TO THE PEOPLE OF LOUISIANA :

In order to correct public misapprehension and misrepresentation ; for the instruction of the troops of this Department, and the information of all parties in interest, official publication is herewith made of the Proclamation by the President of the United States, relating to the subject of Emancipation. In the examination of this document it will be observed :

I. That it is the declaration of a purpose only—the full execution of which is contingent upon an official designation by the President, to be made on the 1st day of January next, of the States and parts of States, if any, which are to be affected by its provisions :

II. That the fact that any State is represented in good faith in the Congress of the United States, is conclusive evidence, in the absence of strong countervailing testimony, that such State, and the people thereof, are not in rebellion against the United States:

III. That the State of Louisiana, has not yet been designated by the President as in rebellion, nor any part thereof, as provided in the fourth paragraph of the proclamation annexed, and that, so far as the Government has jurisdiction, it has complied with all the conditions of the Proclamation respecting representation :

IV. That pecuniary aid to States not in rebellion, which may hereafter provide for immediate or gradual emancipation; the colonization of persons of African descent elsewhere, and the compensation of all citizens who have remained loyal, “ for all losses by acts of the United States, including slaves," are among the chief recommendations this important paper.

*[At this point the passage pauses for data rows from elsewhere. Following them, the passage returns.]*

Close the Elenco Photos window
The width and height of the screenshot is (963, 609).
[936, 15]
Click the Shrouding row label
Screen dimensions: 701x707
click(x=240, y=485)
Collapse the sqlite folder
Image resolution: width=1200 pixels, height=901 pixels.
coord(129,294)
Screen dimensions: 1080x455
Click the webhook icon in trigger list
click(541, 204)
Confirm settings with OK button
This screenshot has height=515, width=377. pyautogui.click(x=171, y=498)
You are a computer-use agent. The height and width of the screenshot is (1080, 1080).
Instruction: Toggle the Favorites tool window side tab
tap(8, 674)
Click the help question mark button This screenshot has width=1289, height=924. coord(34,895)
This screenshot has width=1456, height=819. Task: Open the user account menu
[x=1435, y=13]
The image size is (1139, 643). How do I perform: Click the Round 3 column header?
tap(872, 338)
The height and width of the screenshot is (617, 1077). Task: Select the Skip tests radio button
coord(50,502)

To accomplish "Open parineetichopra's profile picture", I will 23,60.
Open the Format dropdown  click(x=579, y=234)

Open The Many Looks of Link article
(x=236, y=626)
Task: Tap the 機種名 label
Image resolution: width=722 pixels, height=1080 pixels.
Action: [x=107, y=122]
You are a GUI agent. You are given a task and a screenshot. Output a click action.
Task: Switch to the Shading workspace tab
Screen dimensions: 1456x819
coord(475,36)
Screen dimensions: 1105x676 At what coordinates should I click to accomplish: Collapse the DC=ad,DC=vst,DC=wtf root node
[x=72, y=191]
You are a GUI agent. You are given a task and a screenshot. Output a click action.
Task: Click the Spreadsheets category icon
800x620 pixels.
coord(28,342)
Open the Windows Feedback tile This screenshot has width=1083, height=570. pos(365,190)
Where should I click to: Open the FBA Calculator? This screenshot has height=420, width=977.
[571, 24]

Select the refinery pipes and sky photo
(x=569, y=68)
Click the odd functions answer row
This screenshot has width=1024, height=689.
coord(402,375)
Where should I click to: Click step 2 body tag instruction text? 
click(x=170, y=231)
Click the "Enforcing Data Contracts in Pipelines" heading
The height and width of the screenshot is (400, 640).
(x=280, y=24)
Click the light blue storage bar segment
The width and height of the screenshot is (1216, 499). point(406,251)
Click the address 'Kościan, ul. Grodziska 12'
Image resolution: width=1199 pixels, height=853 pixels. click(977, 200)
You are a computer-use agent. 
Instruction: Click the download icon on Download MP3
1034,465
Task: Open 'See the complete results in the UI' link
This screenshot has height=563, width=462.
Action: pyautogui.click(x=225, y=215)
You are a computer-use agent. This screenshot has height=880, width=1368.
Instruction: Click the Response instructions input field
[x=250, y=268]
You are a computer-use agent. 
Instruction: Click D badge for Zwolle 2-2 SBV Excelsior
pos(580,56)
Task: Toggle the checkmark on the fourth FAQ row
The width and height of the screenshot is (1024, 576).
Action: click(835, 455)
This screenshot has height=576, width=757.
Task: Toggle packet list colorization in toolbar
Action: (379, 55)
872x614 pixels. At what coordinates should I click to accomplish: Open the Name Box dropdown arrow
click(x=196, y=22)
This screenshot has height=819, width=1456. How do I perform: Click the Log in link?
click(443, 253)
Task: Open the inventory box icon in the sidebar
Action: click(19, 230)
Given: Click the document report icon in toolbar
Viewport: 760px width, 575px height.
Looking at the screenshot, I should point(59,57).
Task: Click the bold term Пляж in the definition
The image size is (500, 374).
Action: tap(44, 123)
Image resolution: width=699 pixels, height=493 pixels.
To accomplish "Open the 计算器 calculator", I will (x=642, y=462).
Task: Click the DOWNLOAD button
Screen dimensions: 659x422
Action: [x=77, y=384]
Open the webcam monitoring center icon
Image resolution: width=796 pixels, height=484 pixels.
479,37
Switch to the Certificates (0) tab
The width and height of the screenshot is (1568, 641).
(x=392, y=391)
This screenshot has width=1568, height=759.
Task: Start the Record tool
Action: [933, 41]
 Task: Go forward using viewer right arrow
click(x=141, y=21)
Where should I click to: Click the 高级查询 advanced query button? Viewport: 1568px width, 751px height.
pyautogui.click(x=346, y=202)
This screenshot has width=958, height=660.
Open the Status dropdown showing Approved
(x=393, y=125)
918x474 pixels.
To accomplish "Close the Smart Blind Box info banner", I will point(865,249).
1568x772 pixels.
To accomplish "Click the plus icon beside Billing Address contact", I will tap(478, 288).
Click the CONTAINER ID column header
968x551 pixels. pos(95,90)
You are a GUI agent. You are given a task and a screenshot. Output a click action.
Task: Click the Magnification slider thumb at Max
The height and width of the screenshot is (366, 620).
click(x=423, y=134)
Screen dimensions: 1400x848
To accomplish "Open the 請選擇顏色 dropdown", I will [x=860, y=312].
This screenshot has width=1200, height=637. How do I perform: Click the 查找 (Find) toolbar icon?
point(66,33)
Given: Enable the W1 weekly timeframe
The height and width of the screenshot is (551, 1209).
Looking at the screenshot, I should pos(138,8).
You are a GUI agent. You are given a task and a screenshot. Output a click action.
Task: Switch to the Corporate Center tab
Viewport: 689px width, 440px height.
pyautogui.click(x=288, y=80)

It is manifest that the changes suggested therein, and which may hereafter be established, do not take effect within this State on the first of January proximo, nor at any precise period which can now be designated, and I call upon all persons, of whatever estate, "condition or degree, soldiers, citizens or slaves, to observe this material and important fact, and to govern themselves accordingly. All unusual public demonstrations, of whatever character, will be for the present suspended. Provost Marshals, officers and soldiers are enjoined to prevent any disturbance of the public peace. The slaves are advised to remain upon their plantations until their privileges shall have been definitely established. They may rest assured that whatever benefit the Government intends will be secured to them, but no man can be allowed in the present condition of affairs to take the law into his own hands. If they seek the protection of the Government, they should wait its pleasure. Officers invested with command will be vigilant in the discharge of their duties. Leave of absence from camp will not be permitted, except in cases of great emergency. Soldiers enrolled in the regiments of Native Guards, will not be allowed for the present to visit the localities of their enlistment, nor will visitors be received unnecessarily in their camps. These regulations, enforced with all troops of the United States in the localities where they are enlisted, are now imperatively necessary. These troops will be confined to the duty specified in general orders, and will not be charged with special authority in making searches, seizures or arrests. It is my purpose to execute faithfully all the orders of the Government, and I assume the responsibility of these instructions as consistent therewith, and require prompt and faithful execution thereof.

Public attention is called to the Act of Congress cited in the Proclamation, which forbids the return of fugitives by officers of the army. No encouragement will be given to laborers to desert their employers, but no authority exists to compel them to return. It is suggested to planters that some plan be adop by which an equitable proportion of the proceeds of the crops of the coming year, to be hereafter determined upon the judgment of honorable men justly representing the different interests involved, be set apart and reserved for the support and compensation of labor.